Effects of Photosystem-II-Interfering Herbicides Atrazine and Bentazon on the Soybean Transcriptome

  1. Jin Zhu,
  2. William L. Patzoldt,
  3. Osman Radwan,
  4. Patrick J. Tranel and
  5. Steven J. Clough 
  1. J. Zhu, W.L. Patzoldt, O. Radwan, P.J. Tranel, and S.J. Clough, Dep. of Crop Sciences, Univ. of Illinois, Urbana, IL 61801. S.J. Clough, USDA-ARS, Soybean/Maize Germplasm, Pathology, and Genetics Research Unit, Urbana, IL 61801. W.L. Patzoldt, current address: BASF Corporation, Crop Protection, Research Triangle Park, NC 27709. Mention of trade names or commercial products in this publication is solely for the purpose of providing specific information and does not imply recommendation or endorsement by the U.S. Department of Agriculture or the University of Illinois.
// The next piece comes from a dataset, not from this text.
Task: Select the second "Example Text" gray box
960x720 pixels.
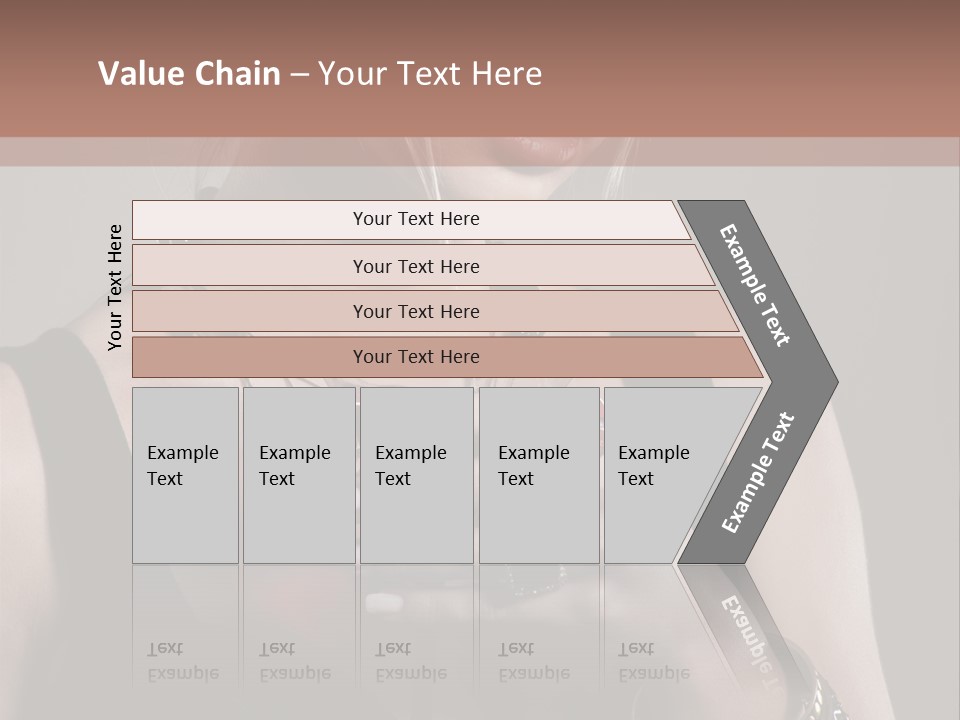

Expression data have been deposited for public access at National Center for Biotechnology Information Gene Expression Omnibus under accession no. GSE15377.

Abstract

Atrazine and bentazon are both photosystem-II (PSII)–inhibiting herbicides that interfere with photosynthetic electron transport, provoking oxidative stress. While atrazine is lethal to soybean [Glycine max (L.) Merr.], bentazon does not kill soybean because of the capability of soybeans to metabolize the herbicide. Gene expression profiling was conducted using cDNA microarrays to understand the responses of soybeans to PSII interruption and concomitant stress caused by atrazine and bentazon by monitoring expression at 1, 2, 4, and 8 h after treatment (HAT). The microarray study revealed that 6646 genes were differentially expressed with high statistical significance over the experiment, with 88% of them sharing similar expression pattern between the atrazine and bentazon treatments. Many genes related to xenobiotic detoxification and antioxidation, such as cytochrome P450s, glutathione-S-transferases, superoxide dismutases, catalases, and tocophero cyclases, were induced by the herbicides. The study also discovered plants treated with bentazon started to recover between 4 and 8 HAT as reflected in the decreased amplitude of fold changes of most genes from 4 to 8 HAT. The 12% of the genes that were differentially expressed between atrazine and bentazon were largely related to cell recovery, such as genes related to ribosomal components.